# Description of the task:
Pictures in the listing should not be copied. Reproduce, word for word, each line from the one holding "You are a computer-use" through the final line.
——————————
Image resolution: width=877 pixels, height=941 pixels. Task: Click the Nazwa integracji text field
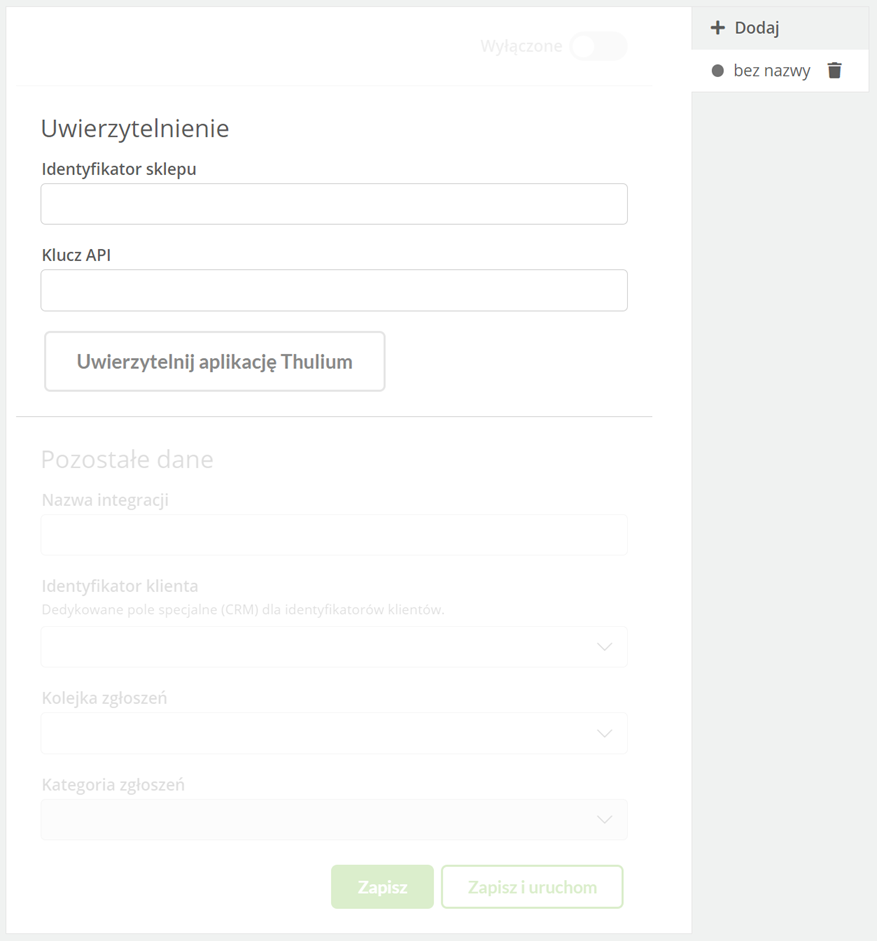coord(334,535)
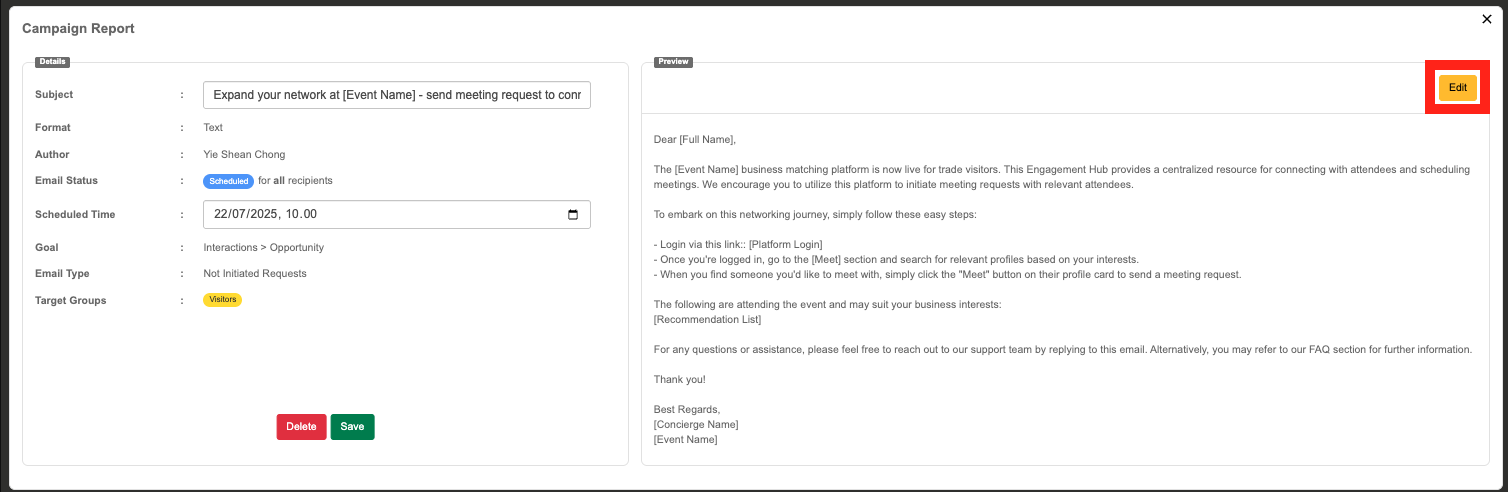Click the Details panel label
The width and height of the screenshot is (1508, 492).
coord(52,62)
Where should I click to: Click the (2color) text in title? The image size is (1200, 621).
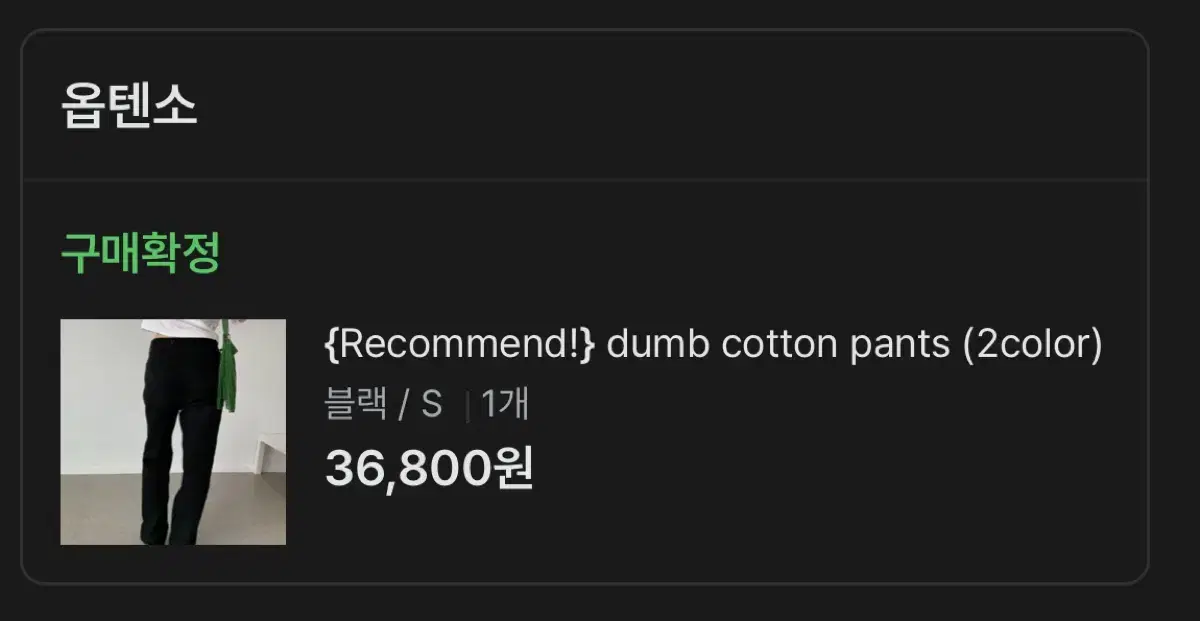(1032, 345)
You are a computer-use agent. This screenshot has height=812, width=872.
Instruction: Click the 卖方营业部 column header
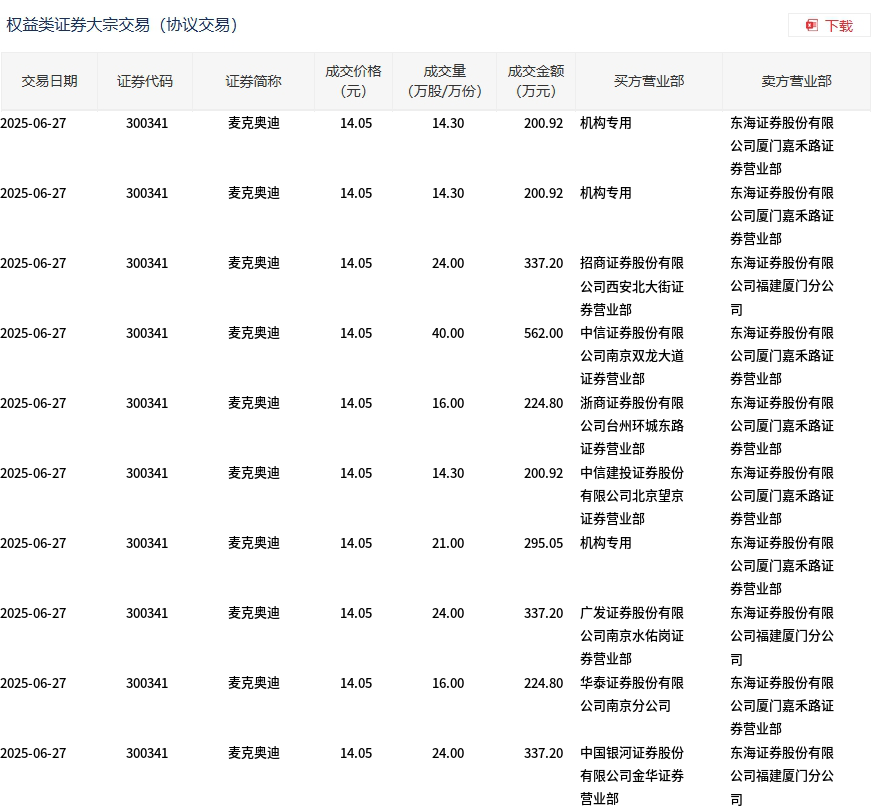point(796,81)

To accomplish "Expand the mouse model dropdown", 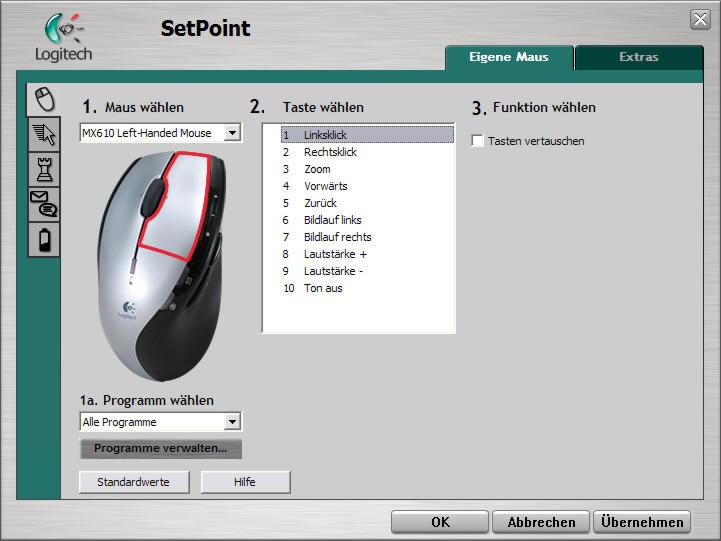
——————————
# Solution for this exercise:
You are a computer-use agent. This screenshot has height=812, width=872.
Instruction: Click the 卖方营业部 column header
point(796,81)

To accomplish "Expand the mouse model dropdown", 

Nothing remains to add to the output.